Northcutt wants to be responsible for preserving aviation history.
“We are losing the history of that time,” he said of World War II-era aircraft. “The older generations are dying off, and if I do not do my part to preserve the history, these pieces of our history will eventually do the same.”
Both students heard war stories from their grandfathers, which also led them to choose careers in aviation.
“My grandfather and his dad both worked for Delta Airlines. I have seen pictures of my grandfather working on Navy aircraft,” Voss said. “I love looking at the old planes, hearing the sounds they make. The thrill of standing next to one is what makes preserving them great.”
Northcutt said his grandfather would often talk about his time in the Vietnam War. That was one of the reasons he decided to write an essay for Mrs. Ezell to review.

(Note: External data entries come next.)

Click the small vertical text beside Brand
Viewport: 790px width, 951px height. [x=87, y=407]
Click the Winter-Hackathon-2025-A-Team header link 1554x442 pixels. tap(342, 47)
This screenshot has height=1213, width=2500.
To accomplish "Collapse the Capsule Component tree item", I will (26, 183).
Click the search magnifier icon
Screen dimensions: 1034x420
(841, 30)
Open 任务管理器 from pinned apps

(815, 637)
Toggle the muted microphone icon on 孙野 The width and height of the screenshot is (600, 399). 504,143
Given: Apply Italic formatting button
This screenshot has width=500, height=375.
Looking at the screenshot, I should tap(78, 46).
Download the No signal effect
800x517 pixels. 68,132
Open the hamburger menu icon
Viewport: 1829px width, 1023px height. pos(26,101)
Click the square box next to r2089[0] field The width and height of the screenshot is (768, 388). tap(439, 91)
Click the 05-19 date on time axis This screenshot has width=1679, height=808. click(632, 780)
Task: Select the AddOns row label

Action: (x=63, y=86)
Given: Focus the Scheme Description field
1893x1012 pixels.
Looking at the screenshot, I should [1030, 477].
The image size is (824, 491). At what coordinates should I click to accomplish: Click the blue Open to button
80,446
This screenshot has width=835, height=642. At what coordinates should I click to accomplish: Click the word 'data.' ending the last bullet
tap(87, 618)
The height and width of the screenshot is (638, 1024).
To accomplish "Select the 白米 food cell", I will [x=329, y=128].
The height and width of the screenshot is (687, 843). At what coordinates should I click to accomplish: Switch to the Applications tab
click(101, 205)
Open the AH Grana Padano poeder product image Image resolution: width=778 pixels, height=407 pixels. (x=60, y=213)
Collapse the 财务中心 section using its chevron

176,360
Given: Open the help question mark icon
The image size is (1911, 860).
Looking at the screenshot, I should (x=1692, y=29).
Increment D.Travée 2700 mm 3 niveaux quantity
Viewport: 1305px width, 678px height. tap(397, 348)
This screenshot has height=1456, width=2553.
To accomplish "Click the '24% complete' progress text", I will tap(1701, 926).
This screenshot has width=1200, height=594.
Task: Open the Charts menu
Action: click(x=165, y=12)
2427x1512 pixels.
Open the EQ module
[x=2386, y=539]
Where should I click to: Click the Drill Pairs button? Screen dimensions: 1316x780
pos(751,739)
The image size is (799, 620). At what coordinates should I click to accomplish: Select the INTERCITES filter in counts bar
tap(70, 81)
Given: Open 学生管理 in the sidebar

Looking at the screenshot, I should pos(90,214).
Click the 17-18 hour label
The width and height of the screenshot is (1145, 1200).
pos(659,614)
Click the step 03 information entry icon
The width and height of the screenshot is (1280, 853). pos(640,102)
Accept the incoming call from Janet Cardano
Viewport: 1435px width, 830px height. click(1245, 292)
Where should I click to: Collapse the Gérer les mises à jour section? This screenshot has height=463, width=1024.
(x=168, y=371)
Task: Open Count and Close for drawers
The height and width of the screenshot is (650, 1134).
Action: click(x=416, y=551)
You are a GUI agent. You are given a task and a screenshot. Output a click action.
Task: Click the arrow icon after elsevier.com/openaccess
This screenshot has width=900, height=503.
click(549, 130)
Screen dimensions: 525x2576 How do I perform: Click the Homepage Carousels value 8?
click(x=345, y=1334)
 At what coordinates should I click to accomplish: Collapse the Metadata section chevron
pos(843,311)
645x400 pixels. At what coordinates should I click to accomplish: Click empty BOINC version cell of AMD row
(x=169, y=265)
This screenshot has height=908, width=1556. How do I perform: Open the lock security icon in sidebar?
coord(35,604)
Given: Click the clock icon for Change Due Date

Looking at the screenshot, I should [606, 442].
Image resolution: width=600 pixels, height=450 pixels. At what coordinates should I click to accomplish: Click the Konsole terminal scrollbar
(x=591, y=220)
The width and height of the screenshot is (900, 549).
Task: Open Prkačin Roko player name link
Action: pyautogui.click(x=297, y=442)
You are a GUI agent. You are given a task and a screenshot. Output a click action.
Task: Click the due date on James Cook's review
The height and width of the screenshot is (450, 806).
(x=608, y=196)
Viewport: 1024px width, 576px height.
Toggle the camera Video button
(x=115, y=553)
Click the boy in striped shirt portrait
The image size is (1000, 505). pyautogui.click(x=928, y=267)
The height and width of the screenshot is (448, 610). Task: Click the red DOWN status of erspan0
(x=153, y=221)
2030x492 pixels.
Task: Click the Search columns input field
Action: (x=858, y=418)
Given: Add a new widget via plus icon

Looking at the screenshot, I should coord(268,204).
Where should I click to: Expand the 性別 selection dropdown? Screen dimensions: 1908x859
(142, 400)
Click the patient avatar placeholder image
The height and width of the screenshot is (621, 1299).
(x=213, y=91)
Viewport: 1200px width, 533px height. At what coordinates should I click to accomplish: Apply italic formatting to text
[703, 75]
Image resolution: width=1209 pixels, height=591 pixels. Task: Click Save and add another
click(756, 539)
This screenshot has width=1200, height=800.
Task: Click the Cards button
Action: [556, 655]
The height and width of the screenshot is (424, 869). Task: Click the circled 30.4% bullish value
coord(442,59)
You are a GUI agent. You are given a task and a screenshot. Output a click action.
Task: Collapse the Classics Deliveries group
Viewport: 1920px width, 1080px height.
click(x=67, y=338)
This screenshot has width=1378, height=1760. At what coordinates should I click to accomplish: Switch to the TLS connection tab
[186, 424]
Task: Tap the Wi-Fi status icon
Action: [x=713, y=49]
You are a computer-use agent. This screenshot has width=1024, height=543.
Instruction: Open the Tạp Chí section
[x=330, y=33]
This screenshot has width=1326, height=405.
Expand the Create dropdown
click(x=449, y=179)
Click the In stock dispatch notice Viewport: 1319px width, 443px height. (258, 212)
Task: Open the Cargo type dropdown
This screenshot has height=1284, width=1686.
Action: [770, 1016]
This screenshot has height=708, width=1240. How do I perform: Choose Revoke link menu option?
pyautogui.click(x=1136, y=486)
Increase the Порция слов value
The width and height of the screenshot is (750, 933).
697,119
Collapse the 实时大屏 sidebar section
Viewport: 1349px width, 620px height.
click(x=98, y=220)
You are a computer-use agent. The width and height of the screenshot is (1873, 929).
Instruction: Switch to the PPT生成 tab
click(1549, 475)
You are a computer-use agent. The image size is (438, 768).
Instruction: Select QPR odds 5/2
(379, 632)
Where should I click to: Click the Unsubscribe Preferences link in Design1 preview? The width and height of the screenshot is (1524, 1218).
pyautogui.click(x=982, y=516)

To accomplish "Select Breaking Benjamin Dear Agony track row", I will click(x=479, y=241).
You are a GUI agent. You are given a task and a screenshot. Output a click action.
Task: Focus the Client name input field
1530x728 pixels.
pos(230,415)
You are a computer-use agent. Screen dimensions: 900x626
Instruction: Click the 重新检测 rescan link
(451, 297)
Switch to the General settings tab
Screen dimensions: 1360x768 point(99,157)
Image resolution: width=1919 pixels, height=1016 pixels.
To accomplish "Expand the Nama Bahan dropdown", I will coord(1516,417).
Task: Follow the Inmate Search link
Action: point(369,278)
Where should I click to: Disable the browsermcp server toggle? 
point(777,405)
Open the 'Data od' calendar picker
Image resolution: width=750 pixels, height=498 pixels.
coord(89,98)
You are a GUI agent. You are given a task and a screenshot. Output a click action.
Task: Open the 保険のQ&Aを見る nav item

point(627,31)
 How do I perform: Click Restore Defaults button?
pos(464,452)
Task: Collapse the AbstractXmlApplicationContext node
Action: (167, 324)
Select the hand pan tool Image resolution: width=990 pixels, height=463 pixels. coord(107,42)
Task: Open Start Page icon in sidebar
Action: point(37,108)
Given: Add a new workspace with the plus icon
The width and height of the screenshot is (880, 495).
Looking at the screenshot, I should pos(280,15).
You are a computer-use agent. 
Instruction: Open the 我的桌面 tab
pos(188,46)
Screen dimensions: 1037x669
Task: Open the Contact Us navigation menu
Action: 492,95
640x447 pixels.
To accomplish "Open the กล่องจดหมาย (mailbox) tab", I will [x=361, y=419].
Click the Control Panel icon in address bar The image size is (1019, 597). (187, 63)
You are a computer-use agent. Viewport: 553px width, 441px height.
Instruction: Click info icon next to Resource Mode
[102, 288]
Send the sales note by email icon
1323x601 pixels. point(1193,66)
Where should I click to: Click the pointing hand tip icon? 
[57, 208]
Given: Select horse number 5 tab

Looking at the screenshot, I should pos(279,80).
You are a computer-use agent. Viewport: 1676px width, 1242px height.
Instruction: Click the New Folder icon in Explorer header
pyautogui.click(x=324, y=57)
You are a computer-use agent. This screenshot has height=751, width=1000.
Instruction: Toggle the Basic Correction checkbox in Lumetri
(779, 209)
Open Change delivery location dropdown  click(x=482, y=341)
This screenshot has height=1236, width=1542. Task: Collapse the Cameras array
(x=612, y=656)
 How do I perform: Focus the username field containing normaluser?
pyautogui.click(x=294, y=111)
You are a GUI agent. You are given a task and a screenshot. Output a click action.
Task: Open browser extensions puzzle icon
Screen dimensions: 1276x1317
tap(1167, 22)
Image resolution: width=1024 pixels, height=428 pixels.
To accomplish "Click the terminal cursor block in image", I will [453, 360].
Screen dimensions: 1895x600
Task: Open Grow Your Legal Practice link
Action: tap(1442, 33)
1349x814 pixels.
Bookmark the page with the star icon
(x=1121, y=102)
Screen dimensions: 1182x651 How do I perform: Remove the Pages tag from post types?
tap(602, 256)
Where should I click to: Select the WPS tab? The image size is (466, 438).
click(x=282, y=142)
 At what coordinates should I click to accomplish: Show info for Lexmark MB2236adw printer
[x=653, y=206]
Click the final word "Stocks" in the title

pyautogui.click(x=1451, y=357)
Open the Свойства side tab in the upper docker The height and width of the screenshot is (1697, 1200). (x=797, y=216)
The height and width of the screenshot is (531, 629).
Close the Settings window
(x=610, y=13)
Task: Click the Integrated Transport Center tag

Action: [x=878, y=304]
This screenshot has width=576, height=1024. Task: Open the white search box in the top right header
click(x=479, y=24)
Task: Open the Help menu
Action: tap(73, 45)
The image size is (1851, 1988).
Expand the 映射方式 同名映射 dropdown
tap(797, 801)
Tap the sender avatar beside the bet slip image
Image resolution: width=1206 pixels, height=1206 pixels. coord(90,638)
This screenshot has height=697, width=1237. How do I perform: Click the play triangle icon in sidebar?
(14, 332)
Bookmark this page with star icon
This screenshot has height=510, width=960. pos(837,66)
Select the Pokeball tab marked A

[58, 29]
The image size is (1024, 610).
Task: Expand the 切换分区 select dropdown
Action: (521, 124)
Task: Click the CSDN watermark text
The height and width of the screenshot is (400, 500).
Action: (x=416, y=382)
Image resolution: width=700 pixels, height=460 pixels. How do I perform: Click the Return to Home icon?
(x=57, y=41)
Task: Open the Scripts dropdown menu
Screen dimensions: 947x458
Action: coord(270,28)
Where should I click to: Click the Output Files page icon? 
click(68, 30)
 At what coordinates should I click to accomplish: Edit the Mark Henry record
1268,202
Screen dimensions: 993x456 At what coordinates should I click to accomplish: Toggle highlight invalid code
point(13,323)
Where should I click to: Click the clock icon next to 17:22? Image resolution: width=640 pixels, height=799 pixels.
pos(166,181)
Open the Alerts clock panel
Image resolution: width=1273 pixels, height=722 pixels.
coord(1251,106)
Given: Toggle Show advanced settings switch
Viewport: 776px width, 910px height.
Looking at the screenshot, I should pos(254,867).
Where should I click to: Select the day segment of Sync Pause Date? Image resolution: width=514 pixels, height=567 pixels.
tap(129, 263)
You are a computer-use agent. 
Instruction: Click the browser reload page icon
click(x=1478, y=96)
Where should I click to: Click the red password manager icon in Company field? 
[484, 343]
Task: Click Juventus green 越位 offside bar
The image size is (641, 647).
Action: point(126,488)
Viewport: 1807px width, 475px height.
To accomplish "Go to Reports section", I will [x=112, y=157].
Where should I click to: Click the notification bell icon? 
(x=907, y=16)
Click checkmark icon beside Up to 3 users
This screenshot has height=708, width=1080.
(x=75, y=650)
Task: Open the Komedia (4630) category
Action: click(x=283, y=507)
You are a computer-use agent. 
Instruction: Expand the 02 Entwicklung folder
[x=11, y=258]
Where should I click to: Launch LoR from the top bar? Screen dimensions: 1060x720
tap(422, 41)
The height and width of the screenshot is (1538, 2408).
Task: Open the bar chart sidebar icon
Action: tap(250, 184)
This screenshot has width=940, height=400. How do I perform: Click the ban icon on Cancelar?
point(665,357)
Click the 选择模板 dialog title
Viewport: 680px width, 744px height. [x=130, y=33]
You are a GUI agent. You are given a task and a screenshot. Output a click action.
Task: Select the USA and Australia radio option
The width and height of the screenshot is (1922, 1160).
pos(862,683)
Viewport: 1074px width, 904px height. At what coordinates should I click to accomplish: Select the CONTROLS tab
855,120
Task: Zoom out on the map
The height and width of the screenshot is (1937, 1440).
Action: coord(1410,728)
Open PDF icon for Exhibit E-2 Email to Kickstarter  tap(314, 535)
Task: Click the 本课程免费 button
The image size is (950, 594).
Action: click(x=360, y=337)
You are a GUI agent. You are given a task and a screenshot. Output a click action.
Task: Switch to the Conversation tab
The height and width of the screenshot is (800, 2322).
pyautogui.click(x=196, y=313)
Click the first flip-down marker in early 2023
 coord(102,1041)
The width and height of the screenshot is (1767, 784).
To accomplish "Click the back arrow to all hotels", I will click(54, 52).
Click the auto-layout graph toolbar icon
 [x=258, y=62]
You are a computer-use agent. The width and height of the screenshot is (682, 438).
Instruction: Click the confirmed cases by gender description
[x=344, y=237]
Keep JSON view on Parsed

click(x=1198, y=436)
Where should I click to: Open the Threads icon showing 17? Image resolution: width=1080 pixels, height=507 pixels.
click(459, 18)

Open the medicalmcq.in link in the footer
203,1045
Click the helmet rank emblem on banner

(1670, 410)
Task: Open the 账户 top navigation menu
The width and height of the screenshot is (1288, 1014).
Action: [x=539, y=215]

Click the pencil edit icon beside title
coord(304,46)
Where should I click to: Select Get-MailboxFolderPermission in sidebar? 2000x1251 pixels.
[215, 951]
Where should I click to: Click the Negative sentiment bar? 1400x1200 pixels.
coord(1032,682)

“This scholarship does mean a lot to me. It strengthens my resolve to do whatever I possibly can to preserve these pieces of history,” he said. “I want to preserve those stories for other people. What better way to honor Nelson Ezell? What better way to honor those who never made it back, whose stories are still untold?”
During their tour of Ezell Aviation, the students learned that the past is always in front of them.
“There is so much finesse that goes into repairing these older aircraft,” Northcutt said. “They have to use the technology from that time to make the needed repairs. It is not the same process as we have today. It is amazing to see what they do there.”
Both students said they value the compassion that Mrs. Ezell showed them in presenting them with the scholarship.
“This scholarship means a whole bunch. Being able to get what I want to do and enjoy working on these aircraft, it basically has allowed me to continue going to school,” Voss said. “It means more than the world to me to do this in honor of someone that did so much for the aviation world, but more so because it’s allowed me to keep doing what I want to do.”